[Entries on target coordinates]
------------------------------------------------------------------------

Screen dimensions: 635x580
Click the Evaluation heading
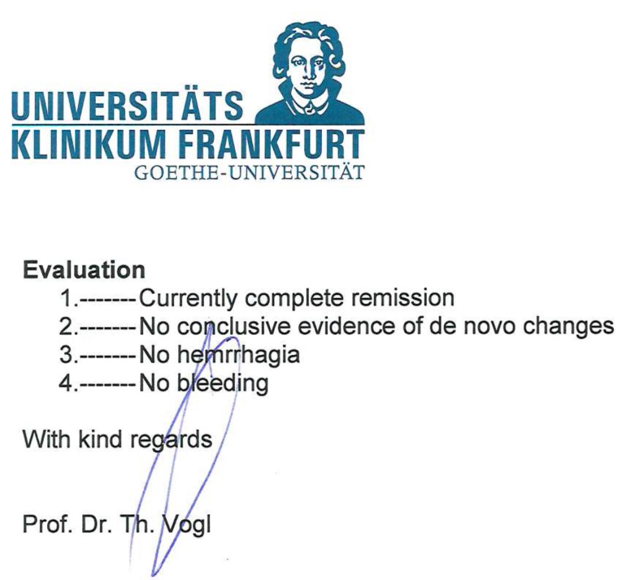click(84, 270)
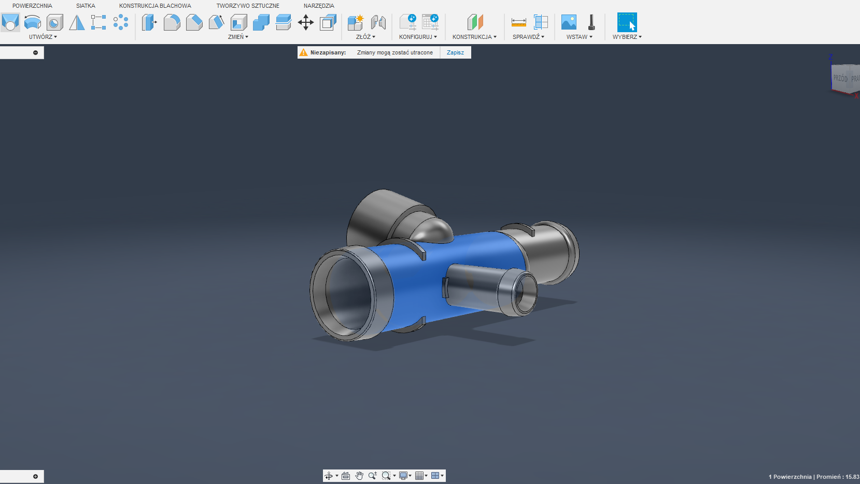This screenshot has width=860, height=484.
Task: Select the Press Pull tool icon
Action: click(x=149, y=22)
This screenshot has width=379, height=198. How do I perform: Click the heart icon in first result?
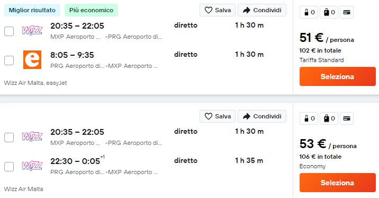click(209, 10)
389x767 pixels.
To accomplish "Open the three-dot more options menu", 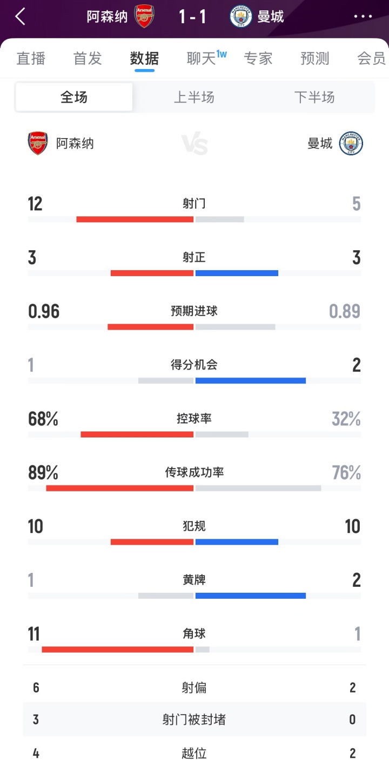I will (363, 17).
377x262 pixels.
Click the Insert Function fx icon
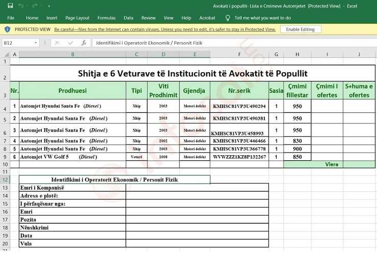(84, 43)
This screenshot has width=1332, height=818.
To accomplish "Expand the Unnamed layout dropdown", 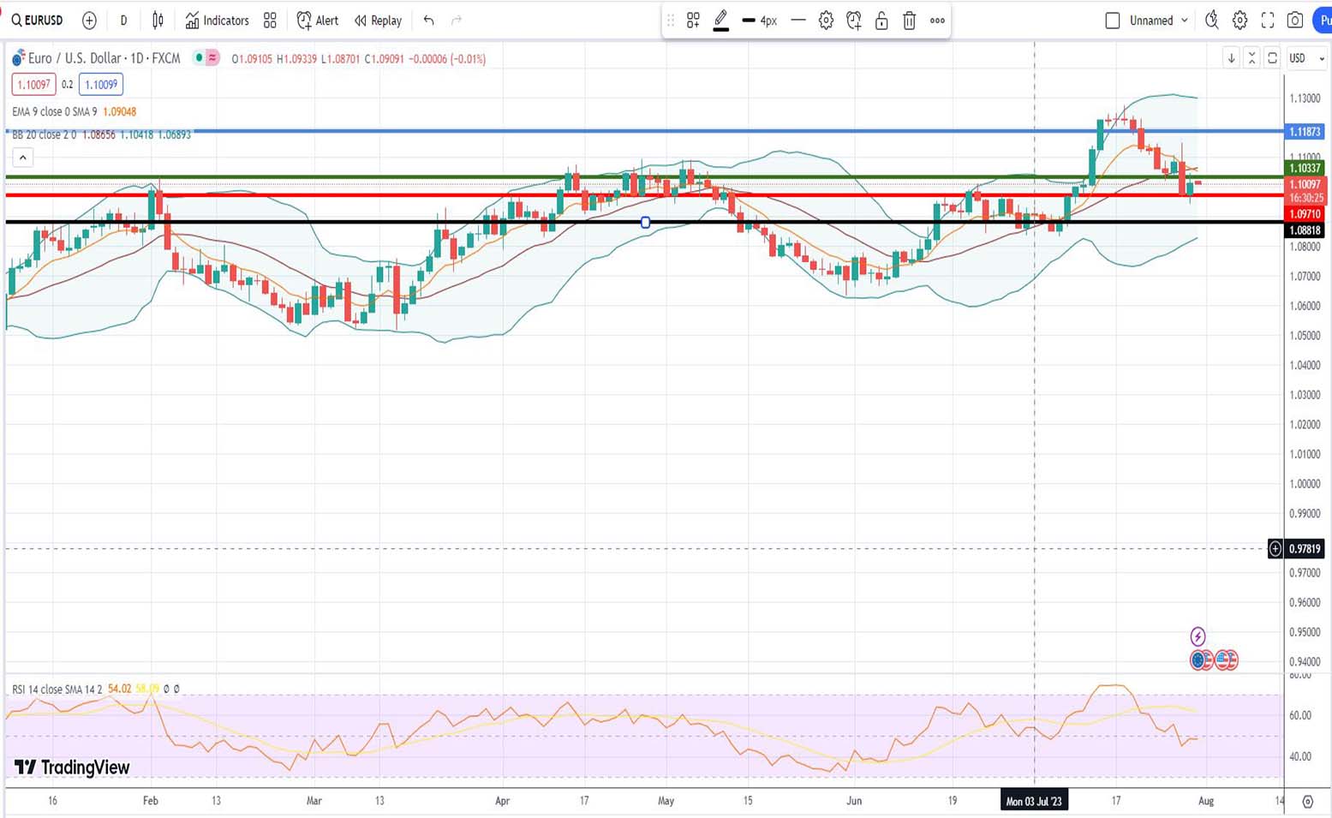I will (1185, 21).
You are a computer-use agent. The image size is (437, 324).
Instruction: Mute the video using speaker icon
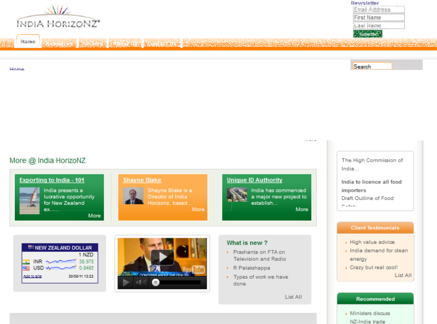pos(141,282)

------------------------------------------------------------------------

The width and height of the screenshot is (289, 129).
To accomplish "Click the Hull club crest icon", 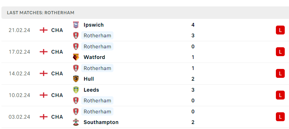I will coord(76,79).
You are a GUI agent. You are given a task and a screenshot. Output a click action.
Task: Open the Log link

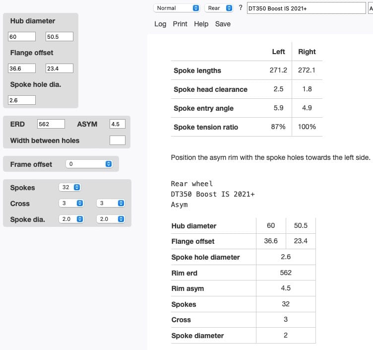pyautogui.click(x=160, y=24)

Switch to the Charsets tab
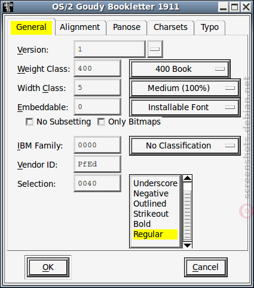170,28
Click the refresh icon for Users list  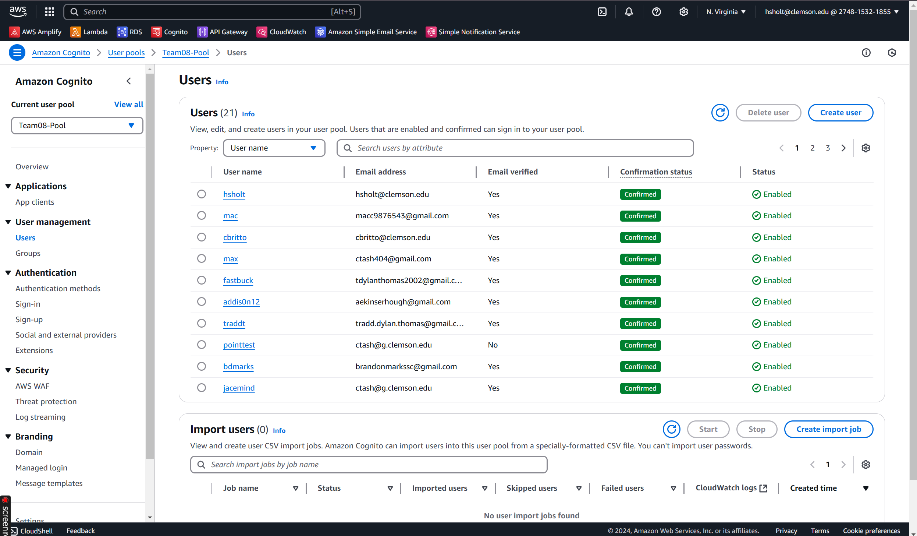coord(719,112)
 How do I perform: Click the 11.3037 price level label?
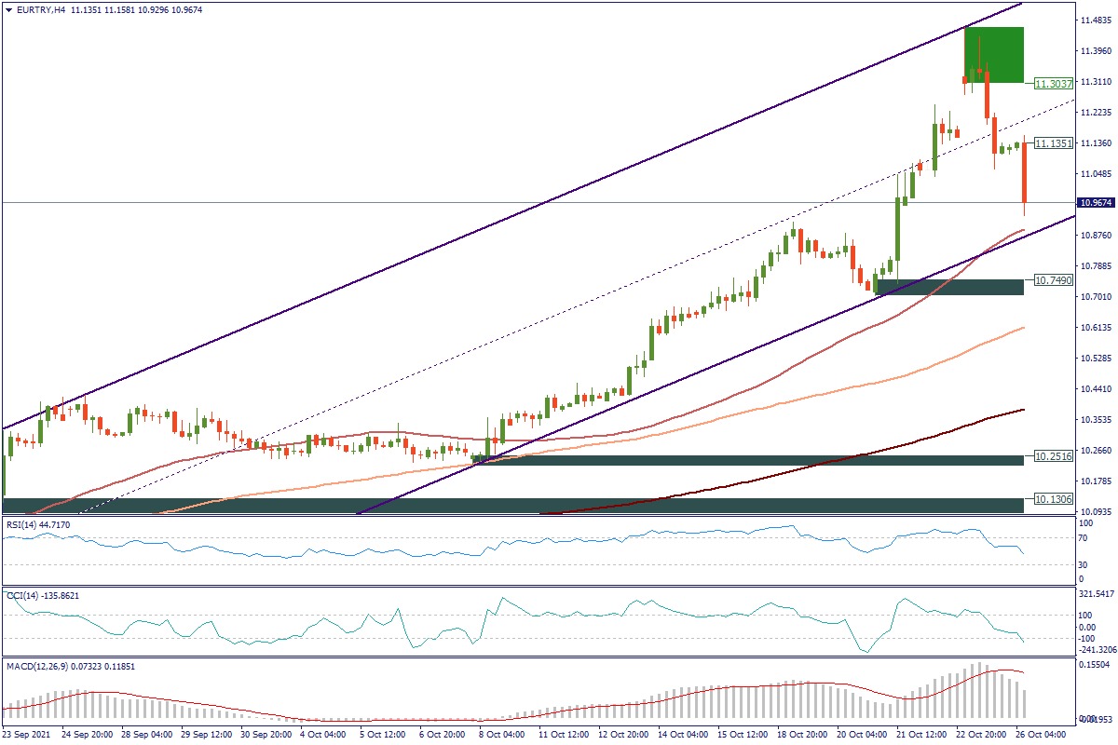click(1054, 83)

------------------------------------------------------------------------

**WHAT YOU NEED TO DO:** Turn the data from the line containing "You are a computer-use" through the line containing "pos(141,282)", both ends included, into a Markdown table with the columns Row and Line. Skip blank lines and leave the pictures out.

**WRITTEN RESPONSE:**
| Row | Line |
|---|---|
| 1 | You are a computer-use agent. The image size is (437, 324). |
| 2 | Instruction: Mute the video using speaker icon |
| 3 | pos(141,282) |